S – Straight across / Slipped

Straight through the physis (growth plate)

Often missed on X-ray, suspect in kids with tenderness on growth plate after trauma

Good= growth plate intact

Type II

A – Above/Away from the joint

Through physis and metaphysis

Most common; metaphyseal fragment (Thurston-Holland sign) helps identify

Good – epiphysis spared

Type III

L - Lower

Through physis and epiphysis

Intra-articular → risk of joint incongruity; surgical fixation often needed

Moderate – growth disturbance risk

Type IV

T – Through 

Metaphysis, physis, and epiphysis

Crosses all zones → high risk of growth arrest and joint damage

Poorer – needs precise reduction

Type V 

ER– Everything Rammed (or ERasure)

Crush injury to physis

Often missed initially; no displacement but high risk of growth arrest

Worst – may cause limb length discrepancy



🩺 Clinical Pearl: A fall on an outstretched hand in a 12-year-old with wrist pain and subtle swelling? Think Salter-Harris II of the distal radius. If it’s intra-articular, you’re in III or IV territory—and that changes everything.

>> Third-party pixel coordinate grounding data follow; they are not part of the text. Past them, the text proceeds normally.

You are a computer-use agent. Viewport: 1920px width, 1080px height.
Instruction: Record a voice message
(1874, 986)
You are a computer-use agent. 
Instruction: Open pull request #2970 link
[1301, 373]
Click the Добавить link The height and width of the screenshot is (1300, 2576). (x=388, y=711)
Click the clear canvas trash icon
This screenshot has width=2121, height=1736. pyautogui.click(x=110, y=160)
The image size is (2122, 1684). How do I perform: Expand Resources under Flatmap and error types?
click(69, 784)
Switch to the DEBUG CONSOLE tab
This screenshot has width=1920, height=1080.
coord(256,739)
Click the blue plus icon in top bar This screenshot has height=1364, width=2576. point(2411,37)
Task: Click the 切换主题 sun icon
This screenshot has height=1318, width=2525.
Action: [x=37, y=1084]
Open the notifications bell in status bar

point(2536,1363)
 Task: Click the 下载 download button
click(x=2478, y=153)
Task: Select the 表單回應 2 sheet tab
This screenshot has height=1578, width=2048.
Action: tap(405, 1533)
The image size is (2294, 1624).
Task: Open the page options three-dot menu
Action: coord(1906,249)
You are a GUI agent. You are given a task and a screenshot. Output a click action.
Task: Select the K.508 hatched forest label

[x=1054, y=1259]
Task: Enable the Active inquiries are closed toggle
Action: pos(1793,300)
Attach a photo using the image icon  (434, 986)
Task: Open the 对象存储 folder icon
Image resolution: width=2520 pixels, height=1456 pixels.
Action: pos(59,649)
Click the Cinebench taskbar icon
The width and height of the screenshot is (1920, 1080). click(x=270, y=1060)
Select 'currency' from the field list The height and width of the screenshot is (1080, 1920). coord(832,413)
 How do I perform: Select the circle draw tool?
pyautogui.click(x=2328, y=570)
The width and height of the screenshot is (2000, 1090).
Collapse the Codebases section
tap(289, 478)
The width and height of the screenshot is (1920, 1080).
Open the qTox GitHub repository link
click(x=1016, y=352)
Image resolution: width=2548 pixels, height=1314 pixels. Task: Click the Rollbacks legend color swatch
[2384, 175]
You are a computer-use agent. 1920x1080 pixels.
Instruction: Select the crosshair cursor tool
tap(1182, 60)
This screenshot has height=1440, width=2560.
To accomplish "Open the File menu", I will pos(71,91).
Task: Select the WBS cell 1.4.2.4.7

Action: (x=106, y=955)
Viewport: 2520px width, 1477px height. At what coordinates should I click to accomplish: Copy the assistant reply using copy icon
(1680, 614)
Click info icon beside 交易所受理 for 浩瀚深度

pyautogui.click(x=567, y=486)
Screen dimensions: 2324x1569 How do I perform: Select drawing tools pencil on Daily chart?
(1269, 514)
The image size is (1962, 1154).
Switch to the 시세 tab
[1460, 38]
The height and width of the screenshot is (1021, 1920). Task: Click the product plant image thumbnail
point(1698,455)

Case: A 10-year-old presents after a trampoline fall. X-ray shows a fracture through the distal femoral metaphysis and physis, sparing the epiphysis.

  • Type? Salter-Harris II.
  • Mechanism? Axial load with valgus stress.
  • Management? Closed reduction and immobilization.
  • Why it matters? Femoral physis contributes significantly to leg length—growth arrest here could cause limb discrepancy.
Salter Harris Type 1 - widened and slipped at the growth plate

Salter Harris type II fracture in the finger, the fracture goes through the growth plate and Away (above ) the joint

Salter Harris type III fracture in a toe - the fracture goes Lower (closer to ) the joint

Salter Harris type IV fracture, also in a toe, the fracture line goes Through everything - the epiphysis, the physis and the metaphysis

Type V are rare and difficult to see on Xray - so no pictures for you! 

📝 Wrap-Up

Fractures aren’t just about memorizing shapes—they’re about understanding the forces, the anatomy, and the consequences. As you move through your clinical years, you’ll start seeing these patterns everywhere. So start now: ask why, not just what.